Records from a collection
▼▼▼
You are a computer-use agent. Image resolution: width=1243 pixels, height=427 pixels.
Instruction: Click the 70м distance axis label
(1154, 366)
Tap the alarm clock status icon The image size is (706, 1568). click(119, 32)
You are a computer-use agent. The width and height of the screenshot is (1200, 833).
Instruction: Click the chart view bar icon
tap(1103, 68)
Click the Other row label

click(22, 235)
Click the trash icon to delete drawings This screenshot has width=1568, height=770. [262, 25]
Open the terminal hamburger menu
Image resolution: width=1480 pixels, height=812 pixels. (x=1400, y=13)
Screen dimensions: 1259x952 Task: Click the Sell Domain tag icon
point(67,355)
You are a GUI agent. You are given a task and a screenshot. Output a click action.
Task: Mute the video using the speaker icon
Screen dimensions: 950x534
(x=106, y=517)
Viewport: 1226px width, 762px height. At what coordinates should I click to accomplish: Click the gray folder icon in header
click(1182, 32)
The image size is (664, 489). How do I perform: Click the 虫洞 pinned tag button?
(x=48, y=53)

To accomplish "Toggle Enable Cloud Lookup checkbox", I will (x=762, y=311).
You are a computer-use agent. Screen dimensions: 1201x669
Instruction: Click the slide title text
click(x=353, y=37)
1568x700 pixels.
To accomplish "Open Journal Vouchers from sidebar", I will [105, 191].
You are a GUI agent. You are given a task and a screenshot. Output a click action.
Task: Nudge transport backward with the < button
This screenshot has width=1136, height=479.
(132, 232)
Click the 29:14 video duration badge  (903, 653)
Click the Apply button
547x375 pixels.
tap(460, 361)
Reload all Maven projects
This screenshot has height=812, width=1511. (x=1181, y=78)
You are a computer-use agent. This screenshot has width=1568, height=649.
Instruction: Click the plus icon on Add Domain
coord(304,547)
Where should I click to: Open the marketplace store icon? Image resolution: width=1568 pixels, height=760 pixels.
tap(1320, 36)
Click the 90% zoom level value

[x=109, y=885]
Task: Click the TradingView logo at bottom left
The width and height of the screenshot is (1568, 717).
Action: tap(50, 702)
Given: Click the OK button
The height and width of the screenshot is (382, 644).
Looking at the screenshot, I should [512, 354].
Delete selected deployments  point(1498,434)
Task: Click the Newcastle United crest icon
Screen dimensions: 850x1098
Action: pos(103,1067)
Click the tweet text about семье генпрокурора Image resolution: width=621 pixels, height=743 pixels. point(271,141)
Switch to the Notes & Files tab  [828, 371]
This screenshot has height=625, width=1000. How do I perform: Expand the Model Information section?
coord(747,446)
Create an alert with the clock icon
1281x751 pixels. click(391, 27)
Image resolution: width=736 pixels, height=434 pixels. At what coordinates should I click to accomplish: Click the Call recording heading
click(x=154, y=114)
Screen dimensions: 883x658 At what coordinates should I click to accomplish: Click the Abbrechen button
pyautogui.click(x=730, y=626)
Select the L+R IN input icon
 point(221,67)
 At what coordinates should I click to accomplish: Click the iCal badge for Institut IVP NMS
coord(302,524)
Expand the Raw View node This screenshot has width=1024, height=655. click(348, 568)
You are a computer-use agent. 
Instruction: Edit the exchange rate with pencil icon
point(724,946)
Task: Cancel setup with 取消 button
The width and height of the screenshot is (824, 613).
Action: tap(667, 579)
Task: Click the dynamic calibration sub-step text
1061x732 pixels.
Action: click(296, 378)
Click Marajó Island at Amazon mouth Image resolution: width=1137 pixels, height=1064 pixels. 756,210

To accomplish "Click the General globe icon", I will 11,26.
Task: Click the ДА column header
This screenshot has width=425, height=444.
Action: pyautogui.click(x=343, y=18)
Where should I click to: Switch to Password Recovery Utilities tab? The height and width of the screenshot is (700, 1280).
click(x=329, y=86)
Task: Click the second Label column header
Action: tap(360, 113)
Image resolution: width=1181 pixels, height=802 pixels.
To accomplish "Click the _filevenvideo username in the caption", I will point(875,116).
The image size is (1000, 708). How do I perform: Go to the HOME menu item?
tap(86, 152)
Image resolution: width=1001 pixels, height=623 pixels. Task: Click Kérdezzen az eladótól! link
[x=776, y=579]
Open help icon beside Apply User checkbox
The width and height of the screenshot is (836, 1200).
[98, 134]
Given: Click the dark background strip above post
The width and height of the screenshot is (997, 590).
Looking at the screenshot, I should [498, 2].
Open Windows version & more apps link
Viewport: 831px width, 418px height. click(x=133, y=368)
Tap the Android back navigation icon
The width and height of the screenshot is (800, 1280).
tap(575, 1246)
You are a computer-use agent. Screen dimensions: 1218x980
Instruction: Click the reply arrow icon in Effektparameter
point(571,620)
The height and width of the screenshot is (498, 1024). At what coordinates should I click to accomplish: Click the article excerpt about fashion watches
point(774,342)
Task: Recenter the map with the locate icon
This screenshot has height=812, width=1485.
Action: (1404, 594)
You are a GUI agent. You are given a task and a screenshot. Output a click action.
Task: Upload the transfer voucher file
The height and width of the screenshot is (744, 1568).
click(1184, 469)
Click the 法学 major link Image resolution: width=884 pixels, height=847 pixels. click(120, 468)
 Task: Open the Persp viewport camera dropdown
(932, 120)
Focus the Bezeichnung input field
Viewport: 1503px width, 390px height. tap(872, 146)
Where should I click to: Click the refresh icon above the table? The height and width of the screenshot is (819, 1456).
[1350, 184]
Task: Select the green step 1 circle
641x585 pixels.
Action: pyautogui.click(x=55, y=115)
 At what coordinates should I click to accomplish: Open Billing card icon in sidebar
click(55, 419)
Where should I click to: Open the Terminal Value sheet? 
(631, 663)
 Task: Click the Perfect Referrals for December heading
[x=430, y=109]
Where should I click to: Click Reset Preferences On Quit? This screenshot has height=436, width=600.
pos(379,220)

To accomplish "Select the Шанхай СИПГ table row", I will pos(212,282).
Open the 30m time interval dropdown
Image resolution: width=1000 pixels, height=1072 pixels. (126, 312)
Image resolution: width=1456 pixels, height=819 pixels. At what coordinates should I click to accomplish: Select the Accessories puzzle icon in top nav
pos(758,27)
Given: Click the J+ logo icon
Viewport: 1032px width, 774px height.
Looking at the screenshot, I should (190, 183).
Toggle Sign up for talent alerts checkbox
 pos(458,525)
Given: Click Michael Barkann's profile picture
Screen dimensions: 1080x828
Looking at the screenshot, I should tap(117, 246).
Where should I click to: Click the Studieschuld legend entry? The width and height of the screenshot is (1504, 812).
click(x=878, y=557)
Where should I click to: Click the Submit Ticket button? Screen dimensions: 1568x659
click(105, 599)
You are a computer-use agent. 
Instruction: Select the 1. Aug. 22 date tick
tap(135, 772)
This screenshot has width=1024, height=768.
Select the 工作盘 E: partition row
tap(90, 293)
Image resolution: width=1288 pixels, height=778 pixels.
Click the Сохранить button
▲▲▲
Write out all the records again, replacing "computer-use agent" with "screen agent" each time it appears and keeping everything else the same.

**Result of this task:**
You are a screen agent. Image resolution: width=1243 pixels, height=427 pixels.
Instruction: Click the 70м distance axis label
(1154, 366)
Tap the alarm clock status icon The image size is (706, 1568). click(119, 32)
You are a screen agent. The width and height of the screenshot is (1200, 833).
Instruction: Click the chart view bar icon
tap(1103, 68)
Click the Other row label

click(22, 235)
Click the trash icon to delete drawings This screenshot has width=1568, height=770. [262, 25]
Open the terminal hamburger menu
Image resolution: width=1480 pixels, height=812 pixels. (x=1400, y=13)
Screen dimensions: 1259x952 Task: Click the Sell Domain tag icon
point(67,355)
You are a GUI agent. You are given a task and a screenshot. Output a click action.
Task: Mute the video using the speaker icon
Screen dimensions: 950x534
(x=106, y=517)
Viewport: 1226px width, 762px height. At what coordinates should I click to accomplish: Click the gray folder icon in header
click(1182, 32)
The image size is (664, 489). How do I perform: Click the 虫洞 pinned tag button?
(x=48, y=53)

To accomplish "Toggle Enable Cloud Lookup checkbox", I will (x=762, y=311).
You are a screen agent. Screen dimensions: 1201x669
Instruction: Click the slide title text
click(x=353, y=37)
1568x700 pixels.
To accomplish "Open Journal Vouchers from sidebar", I will [105, 191].
You are a GUI agent. You are given a task and a screenshot. Output a click action.
Task: Nudge transport backward with the < button
This screenshot has width=1136, height=479.
(132, 232)
Click the 29:14 video duration badge  (903, 653)
Click the Apply button
547x375 pixels.
tap(460, 361)
Reload all Maven projects
This screenshot has height=812, width=1511. (x=1181, y=78)
You are a screen agent. This screenshot has width=1568, height=649.
Instruction: Click the plus icon on Add Domain
coord(304,547)
Where should I click to: Open the marketplace store icon? Image resolution: width=1568 pixels, height=760 pixels.
tap(1320, 36)
Click the 90% zoom level value

[x=109, y=885]
Task: Click the TradingView logo at bottom left
The width and height of the screenshot is (1568, 717).
Action: tap(50, 702)
Given: Click the OK button
The height and width of the screenshot is (382, 644).
Looking at the screenshot, I should [512, 354].
Delete selected deployments  point(1498,434)
Task: Click the Newcastle United crest icon
Screen dimensions: 850x1098
Action: pos(103,1067)
Click the tweet text about семье генпрокурора Image resolution: width=621 pixels, height=743 pixels. point(271,141)
Switch to the Notes & Files tab  [828, 371]
This screenshot has height=625, width=1000. How do I perform: Expand the Model Information section?
coord(747,446)
Create an alert with the clock icon
1281x751 pixels. click(391, 27)
Image resolution: width=736 pixels, height=434 pixels. At what coordinates should I click to accomplish: Click the Call recording heading
click(x=154, y=114)
Screen dimensions: 883x658 At what coordinates should I click to accomplish: Click the Abbrechen button
pyautogui.click(x=730, y=626)
Select the L+R IN input icon
 point(221,67)
 At what coordinates should I click to accomplish: Click the iCal badge for Institut IVP NMS
coord(302,524)
Expand the Raw View node This screenshot has width=1024, height=655. click(348, 568)
You are a screen agent. 
Instruction: Edit the exchange rate with pencil icon
point(724,946)
Task: Cancel setup with 取消 button
The width and height of the screenshot is (824, 613).
Action: tap(667, 579)
Task: Click the dynamic calibration sub-step text
1061x732 pixels.
Action: click(296, 378)
Click Marajó Island at Amazon mouth Image resolution: width=1137 pixels, height=1064 pixels. 756,210

To accomplish "Click the General globe icon", I will 11,26.
Task: Click the ДА column header
This screenshot has width=425, height=444.
Action: pyautogui.click(x=343, y=18)
Where should I click to: Switch to Password Recovery Utilities tab? The height and width of the screenshot is (700, 1280).
click(x=329, y=86)
Task: Click the second Label column header
Action: tap(360, 113)
Image resolution: width=1181 pixels, height=802 pixels.
To accomplish "Click the _filevenvideo username in the caption", I will point(875,116).
The image size is (1000, 708). How do I perform: Go to the HOME menu item?
tap(86, 152)
Image resolution: width=1001 pixels, height=623 pixels. Task: Click Kérdezzen az eladótól! link
[x=776, y=579]
Open help icon beside Apply User checkbox
The width and height of the screenshot is (836, 1200).
[98, 134]
Given: Click the dark background strip above post
The width and height of the screenshot is (997, 590).
Looking at the screenshot, I should [498, 2].
Open Windows version & more apps link
Viewport: 831px width, 418px height. click(x=133, y=368)
Tap the Android back navigation icon
The width and height of the screenshot is (800, 1280).
tap(575, 1246)
You are a screen agent. Screen dimensions: 1218x980
Instruction: Click the reply arrow icon in Effektparameter
point(571,620)
The height and width of the screenshot is (498, 1024). At what coordinates should I click to accomplish: Click the article excerpt about fashion watches
point(774,342)
Task: Recenter the map with the locate icon
This screenshot has height=812, width=1485.
Action: (1404, 594)
You are a GUI agent. You are given a task and a screenshot. Output a click action.
Task: Upload the transfer voucher file
The height and width of the screenshot is (744, 1568).
click(1184, 469)
Click the 法学 major link Image resolution: width=884 pixels, height=847 pixels. click(120, 468)
 Task: Open the Persp viewport camera dropdown
(932, 120)
Focus the Bezeichnung input field
Viewport: 1503px width, 390px height. tap(872, 146)
Where should I click to: Click the refresh icon above the table? The height and width of the screenshot is (819, 1456).
[1350, 184]
Task: Select the green step 1 circle
641x585 pixels.
Action: pyautogui.click(x=55, y=115)
 At what coordinates should I click to accomplish: Open Billing card icon in sidebar
click(55, 419)
Where should I click to: Open the Terminal Value sheet? 
(631, 663)
 Task: Click the Perfect Referrals for December heading
[x=430, y=109]
Where should I click to: Click Reset Preferences On Quit? This screenshot has height=436, width=600.
pos(379,220)

To accomplish "Select the Шанхай СИПГ table row", I will pos(212,282).
Open the 30m time interval dropdown
Image resolution: width=1000 pixels, height=1072 pixels. (126, 312)
Image resolution: width=1456 pixels, height=819 pixels. At what coordinates should I click to accomplish: Select the Accessories puzzle icon in top nav
pos(758,27)
Given: Click the J+ logo icon
Viewport: 1032px width, 774px height.
Looking at the screenshot, I should (190, 183).
Toggle Sign up for talent alerts checkbox
 pos(458,525)
Given: Click Michael Barkann's profile picture
Screen dimensions: 1080x828
Looking at the screenshot, I should tap(117, 246).
Where should I click to: Click the Studieschuld legend entry? The width and height of the screenshot is (1504, 812).
click(x=878, y=557)
Where should I click to: Click the Submit Ticket button? Screen dimensions: 1568x659
click(105, 599)
You are a screen agent. 
Instruction: Select the 1. Aug. 22 date tick
tap(135, 772)
This screenshot has width=1024, height=768.
Select the 工作盘 E: partition row
tap(90, 293)
Image resolution: width=1288 pixels, height=778 pixels.
Click the Сохранить button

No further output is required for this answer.